Beyond monitoring — shorter feedback loops in dev

The greatest promise of observability is in providing feedback. Real, objective feedback that is free from some of the skews and biases of unit testing. Imagine being alerted to any regressions or issues stemming from your code changes while you’re still working on them. Alternatively, being always aware of which parts of your code are actually in use in production and easily identifying weak spots that need attending based on integration testing results.

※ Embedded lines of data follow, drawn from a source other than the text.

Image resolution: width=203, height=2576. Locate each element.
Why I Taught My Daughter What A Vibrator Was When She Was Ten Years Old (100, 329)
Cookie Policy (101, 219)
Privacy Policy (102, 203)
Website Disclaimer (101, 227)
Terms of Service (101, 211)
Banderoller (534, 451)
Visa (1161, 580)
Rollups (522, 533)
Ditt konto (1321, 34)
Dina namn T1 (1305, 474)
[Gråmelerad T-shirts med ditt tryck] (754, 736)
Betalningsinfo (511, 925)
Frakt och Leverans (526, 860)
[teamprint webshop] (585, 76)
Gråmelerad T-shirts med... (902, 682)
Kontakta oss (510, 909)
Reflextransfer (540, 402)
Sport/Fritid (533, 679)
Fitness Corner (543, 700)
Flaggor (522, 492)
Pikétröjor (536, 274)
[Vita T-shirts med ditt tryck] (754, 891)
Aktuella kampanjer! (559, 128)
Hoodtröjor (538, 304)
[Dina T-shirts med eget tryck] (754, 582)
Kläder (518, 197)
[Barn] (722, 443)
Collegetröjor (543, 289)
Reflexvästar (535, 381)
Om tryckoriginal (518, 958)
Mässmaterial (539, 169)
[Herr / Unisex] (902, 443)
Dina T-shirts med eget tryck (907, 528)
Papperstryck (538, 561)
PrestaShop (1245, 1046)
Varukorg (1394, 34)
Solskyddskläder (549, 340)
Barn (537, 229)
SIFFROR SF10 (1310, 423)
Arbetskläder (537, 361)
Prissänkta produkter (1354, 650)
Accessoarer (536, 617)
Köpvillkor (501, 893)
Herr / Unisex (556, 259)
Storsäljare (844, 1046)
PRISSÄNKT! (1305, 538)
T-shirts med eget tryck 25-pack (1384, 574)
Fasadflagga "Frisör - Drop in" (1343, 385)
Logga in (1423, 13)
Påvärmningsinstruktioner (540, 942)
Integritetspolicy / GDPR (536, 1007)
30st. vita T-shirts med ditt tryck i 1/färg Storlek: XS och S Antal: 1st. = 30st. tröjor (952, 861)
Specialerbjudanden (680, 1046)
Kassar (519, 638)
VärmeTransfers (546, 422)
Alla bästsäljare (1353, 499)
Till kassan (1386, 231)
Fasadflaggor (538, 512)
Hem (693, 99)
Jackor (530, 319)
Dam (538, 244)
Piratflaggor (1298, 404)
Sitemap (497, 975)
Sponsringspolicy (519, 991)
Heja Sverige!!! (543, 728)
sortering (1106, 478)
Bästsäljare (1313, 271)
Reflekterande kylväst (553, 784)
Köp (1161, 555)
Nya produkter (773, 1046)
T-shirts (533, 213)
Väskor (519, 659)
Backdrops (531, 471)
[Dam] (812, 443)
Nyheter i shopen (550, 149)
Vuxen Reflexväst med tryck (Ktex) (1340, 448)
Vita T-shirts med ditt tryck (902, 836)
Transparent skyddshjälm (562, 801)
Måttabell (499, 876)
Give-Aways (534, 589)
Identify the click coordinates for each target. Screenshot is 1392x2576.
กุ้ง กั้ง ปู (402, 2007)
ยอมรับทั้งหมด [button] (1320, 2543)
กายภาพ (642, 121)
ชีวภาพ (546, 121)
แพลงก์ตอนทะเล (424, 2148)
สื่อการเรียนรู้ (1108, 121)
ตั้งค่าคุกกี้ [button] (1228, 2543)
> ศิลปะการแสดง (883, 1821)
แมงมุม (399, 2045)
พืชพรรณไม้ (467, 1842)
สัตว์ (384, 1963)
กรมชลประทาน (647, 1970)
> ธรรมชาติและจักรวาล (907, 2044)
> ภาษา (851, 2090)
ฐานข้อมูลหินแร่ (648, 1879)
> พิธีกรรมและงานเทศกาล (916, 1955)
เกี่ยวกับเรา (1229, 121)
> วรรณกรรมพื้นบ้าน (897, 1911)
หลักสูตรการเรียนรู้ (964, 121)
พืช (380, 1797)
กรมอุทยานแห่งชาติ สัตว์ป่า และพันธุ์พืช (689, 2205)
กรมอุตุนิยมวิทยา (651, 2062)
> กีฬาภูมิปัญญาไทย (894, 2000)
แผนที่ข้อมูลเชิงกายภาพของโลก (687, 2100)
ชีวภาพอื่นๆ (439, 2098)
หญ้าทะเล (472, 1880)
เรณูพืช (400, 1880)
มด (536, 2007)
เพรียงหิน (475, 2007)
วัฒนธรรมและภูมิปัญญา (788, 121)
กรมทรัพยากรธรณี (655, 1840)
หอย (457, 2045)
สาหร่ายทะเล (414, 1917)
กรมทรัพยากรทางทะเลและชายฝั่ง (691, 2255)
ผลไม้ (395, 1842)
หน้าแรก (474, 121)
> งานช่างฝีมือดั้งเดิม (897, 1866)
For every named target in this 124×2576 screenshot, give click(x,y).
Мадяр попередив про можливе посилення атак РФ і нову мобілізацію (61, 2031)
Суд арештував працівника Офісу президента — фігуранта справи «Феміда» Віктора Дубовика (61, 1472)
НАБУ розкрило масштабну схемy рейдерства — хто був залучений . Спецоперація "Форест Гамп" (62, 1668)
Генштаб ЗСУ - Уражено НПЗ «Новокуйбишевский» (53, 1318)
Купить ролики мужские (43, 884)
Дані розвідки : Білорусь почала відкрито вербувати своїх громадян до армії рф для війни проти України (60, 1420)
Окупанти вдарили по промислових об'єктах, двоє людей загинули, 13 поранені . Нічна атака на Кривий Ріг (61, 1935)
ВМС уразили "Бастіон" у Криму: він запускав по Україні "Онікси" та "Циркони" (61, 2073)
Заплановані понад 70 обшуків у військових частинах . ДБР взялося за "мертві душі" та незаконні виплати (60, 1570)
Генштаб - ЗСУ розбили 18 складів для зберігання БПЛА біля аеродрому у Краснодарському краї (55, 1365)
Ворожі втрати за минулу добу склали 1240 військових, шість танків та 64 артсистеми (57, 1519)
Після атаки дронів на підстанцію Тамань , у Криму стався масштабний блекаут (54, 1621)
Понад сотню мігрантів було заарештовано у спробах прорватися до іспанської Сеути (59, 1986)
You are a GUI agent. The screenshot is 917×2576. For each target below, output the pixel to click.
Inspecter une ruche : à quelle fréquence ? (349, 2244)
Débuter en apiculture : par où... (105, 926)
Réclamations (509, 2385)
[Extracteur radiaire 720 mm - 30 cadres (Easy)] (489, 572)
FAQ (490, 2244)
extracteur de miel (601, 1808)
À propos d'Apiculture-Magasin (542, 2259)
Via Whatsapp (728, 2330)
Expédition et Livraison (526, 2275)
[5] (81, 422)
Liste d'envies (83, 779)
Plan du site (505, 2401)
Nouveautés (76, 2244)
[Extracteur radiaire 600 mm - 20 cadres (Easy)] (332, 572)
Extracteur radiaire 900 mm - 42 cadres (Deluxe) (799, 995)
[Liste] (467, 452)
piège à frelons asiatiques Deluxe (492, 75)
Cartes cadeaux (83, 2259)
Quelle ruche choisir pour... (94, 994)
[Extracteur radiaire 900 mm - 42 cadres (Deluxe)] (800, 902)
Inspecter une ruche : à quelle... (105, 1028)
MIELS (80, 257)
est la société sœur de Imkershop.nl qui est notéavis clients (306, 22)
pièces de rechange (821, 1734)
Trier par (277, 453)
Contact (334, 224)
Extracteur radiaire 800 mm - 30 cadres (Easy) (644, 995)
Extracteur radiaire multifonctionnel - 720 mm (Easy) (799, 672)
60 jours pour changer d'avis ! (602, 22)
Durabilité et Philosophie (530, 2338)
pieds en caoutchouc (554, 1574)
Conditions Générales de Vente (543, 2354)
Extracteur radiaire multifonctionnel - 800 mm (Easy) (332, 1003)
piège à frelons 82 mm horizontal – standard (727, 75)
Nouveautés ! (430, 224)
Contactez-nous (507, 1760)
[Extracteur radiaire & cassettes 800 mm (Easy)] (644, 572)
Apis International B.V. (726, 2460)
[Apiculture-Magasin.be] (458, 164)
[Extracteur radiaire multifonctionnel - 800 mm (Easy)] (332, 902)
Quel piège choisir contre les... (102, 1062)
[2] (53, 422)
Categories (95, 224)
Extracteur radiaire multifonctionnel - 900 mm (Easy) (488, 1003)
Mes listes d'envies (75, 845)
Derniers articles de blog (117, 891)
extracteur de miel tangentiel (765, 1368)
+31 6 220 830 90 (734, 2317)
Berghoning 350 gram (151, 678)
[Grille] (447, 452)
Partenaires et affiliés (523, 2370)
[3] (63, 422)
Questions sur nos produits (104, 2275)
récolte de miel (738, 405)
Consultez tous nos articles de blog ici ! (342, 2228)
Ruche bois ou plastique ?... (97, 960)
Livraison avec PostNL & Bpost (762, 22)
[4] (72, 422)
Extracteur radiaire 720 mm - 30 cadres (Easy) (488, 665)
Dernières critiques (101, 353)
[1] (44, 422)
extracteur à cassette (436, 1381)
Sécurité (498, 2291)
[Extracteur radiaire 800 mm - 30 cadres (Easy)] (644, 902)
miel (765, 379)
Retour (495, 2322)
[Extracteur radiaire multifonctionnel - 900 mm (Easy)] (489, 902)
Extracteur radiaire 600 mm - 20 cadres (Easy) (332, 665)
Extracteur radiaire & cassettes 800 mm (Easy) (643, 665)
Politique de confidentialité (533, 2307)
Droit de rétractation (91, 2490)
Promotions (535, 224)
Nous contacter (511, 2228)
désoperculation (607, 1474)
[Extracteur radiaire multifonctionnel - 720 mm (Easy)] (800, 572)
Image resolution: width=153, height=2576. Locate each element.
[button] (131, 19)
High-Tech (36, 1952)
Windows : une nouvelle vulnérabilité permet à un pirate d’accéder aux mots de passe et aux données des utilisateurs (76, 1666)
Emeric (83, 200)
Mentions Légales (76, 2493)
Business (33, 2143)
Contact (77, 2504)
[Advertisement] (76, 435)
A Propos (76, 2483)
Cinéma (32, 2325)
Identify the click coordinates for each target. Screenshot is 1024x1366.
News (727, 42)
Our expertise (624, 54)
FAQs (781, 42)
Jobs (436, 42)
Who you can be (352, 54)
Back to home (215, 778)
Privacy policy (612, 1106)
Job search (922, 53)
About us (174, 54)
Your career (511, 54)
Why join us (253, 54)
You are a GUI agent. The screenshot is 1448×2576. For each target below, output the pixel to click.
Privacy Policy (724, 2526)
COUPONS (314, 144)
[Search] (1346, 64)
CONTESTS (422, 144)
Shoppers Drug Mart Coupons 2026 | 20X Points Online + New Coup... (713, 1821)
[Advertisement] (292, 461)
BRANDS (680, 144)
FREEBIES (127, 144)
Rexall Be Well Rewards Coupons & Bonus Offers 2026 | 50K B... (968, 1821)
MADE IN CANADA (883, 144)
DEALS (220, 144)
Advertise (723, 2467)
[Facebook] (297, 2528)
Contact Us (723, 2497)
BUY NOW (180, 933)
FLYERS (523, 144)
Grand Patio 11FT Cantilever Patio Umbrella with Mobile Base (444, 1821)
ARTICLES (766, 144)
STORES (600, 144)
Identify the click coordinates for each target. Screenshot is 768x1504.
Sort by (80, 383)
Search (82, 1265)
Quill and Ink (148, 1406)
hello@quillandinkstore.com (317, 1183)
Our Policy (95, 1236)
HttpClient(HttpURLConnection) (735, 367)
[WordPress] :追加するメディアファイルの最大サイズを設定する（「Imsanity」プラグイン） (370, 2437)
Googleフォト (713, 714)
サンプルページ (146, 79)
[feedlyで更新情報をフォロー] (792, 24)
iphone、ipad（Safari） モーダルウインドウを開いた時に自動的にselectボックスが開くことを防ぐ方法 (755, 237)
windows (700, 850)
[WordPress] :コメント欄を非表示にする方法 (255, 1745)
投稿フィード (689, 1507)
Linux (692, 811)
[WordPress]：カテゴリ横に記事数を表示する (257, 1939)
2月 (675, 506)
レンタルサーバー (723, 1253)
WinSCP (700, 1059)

I consider this the true potential of observability for developers, far from its traditional role as a ‘monitoring’ solution. Monitors and alerts are critical but tragically their focus has always been reporting issues that have already happened. Perhaps because the technology was mostly in use by DevOps/SRE/IT teams who were predominantly concerned with production stability.

At one time, in one of these crazy product launch stages when myself and the other developers in the team felt more like a fire brigade than a Development team, I jokingly referred to our mad bug-fixing scurries as BDD — not Behavior Driven Design but Bug Driven Development. The sad truth of it was that this description was not entirely inaccurate. Instead of being proactive in improving our code, we were extremely reactive chasing one issue after another which soon became unsustainable.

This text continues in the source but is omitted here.